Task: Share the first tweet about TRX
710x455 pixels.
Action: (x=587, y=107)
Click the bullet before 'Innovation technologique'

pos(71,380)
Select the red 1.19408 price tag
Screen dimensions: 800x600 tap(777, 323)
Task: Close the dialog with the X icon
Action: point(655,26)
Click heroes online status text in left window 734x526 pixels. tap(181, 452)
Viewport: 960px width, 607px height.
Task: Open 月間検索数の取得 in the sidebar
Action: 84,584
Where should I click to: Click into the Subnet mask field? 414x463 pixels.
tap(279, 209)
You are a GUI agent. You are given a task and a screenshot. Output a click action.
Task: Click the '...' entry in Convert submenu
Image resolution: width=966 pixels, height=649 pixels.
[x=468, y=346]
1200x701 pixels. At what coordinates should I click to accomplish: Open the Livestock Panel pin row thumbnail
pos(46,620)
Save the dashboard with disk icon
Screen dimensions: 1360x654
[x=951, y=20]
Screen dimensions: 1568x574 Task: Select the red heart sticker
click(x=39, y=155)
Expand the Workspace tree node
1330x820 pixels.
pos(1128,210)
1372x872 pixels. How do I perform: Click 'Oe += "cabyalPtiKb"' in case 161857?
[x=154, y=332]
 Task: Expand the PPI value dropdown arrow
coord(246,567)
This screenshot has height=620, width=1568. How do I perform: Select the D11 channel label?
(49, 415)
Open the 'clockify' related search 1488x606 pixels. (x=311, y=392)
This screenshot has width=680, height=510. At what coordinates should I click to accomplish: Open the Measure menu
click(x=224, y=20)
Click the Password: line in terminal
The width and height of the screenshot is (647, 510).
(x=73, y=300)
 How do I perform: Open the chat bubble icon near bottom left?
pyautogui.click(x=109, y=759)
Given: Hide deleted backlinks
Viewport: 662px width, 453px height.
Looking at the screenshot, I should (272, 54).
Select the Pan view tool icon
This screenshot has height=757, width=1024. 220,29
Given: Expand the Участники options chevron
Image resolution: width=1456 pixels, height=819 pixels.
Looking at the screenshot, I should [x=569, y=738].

*-*-*

Aim — Please give the listing above again, replacing "Select" with "Choose" everywhere it occurs and leaving everything else unchanged.

Result for this task —
Task: Share the first tweet about TRX
710x455 pixels.
Action: (x=587, y=107)
Click the bullet before 'Innovation technologique'

pos(71,380)
Choose the red 1.19408 price tag
Screen dimensions: 800x600 tap(777, 323)
Task: Close the dialog with the X icon
Action: point(655,26)
Click heroes online status text in left window 734x526 pixels. tap(181, 452)
Viewport: 960px width, 607px height.
Task: Open 月間検索数の取得 in the sidebar
Action: 84,584
Where should I click to: Click into the Subnet mask field? 414x463 pixels.
tap(279, 209)
You are a GUI agent. You are given a task and a screenshot. Output a click action.
Task: Click the '...' entry in Convert submenu
Image resolution: width=966 pixels, height=649 pixels.
[x=468, y=346]
1200x701 pixels. At what coordinates should I click to accomplish: Open the Livestock Panel pin row thumbnail
pos(46,620)
Save the dashboard with disk icon
Screen dimensions: 1360x654
[x=951, y=20]
Screen dimensions: 1568x574 Task: Choose the red heart sticker
click(x=39, y=155)
Expand the Workspace tree node
1330x820 pixels.
pos(1128,210)
1372x872 pixels. How do I perform: Click 'Oe += "cabyalPtiKb"' in case 161857?
[x=154, y=332]
 Task: Expand the PPI value dropdown arrow
coord(246,567)
This screenshot has height=620, width=1568. How do I perform: Choose the D11 channel label?
(49, 415)
Open the 'clockify' related search 1488x606 pixels. (x=311, y=392)
This screenshot has width=680, height=510. At what coordinates should I click to accomplish: Open the Measure menu
click(x=224, y=20)
Click the Password: line in terminal
The width and height of the screenshot is (647, 510).
(x=73, y=300)
 How do I perform: Open the chat bubble icon near bottom left?
pyautogui.click(x=109, y=759)
Given: Hide deleted backlinks
Viewport: 662px width, 453px height.
Looking at the screenshot, I should (272, 54).
Choose the Pan view tool icon
This screenshot has height=757, width=1024. 220,29
Given: Expand the Участники options chevron
Image resolution: width=1456 pixels, height=819 pixels.
Looking at the screenshot, I should [x=569, y=738].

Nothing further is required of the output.